**YOUR GOAL:** Which lines run from the one with "Click the 新对话 button" through the end of the data? Retype them exactly, without pictures.

(Collection entries)
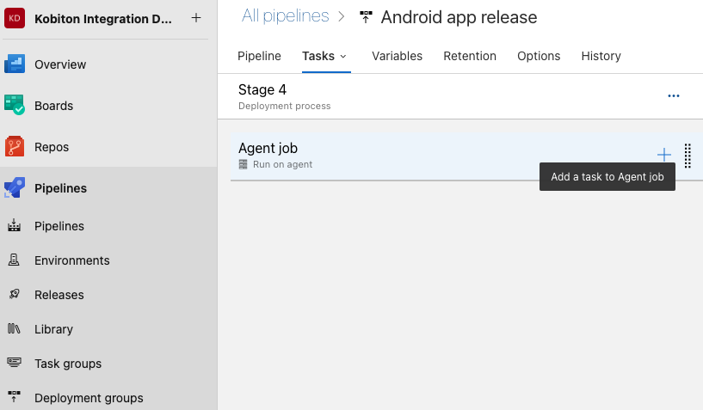This screenshot has height=410, width=703.
Task: Switch to the Pipeline tab
Action: [x=259, y=56]
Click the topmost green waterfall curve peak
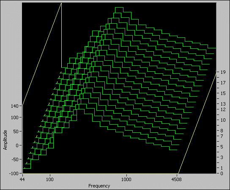This screenshot has width=230, height=190. (119, 7)
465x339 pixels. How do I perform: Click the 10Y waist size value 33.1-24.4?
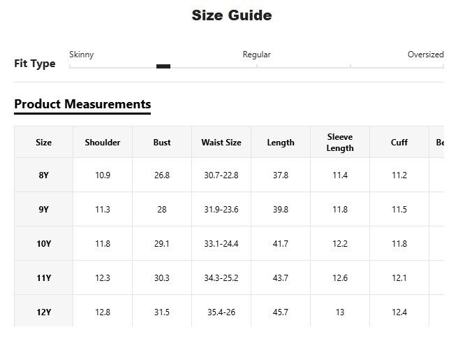pos(221,244)
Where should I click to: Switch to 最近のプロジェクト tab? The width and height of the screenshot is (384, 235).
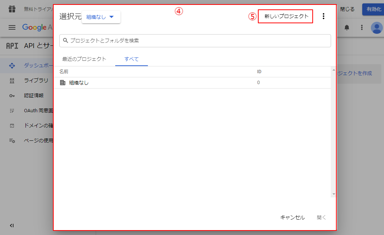coord(84,59)
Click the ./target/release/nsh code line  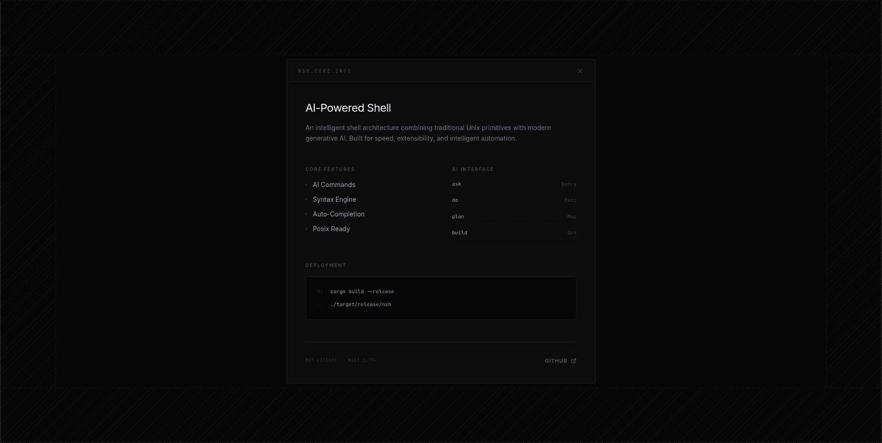pyautogui.click(x=361, y=304)
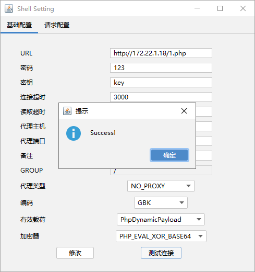Click the Java icon in 提示 dialog title
255x272 pixels.
click(67, 111)
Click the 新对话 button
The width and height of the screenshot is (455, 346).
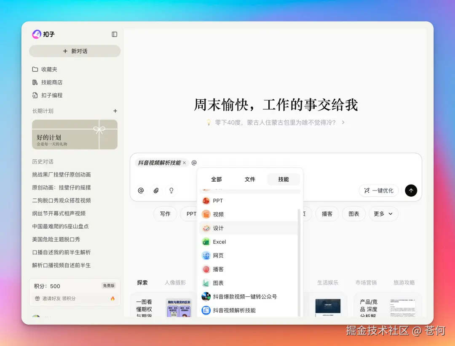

**REPLY TO THE EXERCISE:**
Click the 新对话 button
The width and height of the screenshot is (455, 346).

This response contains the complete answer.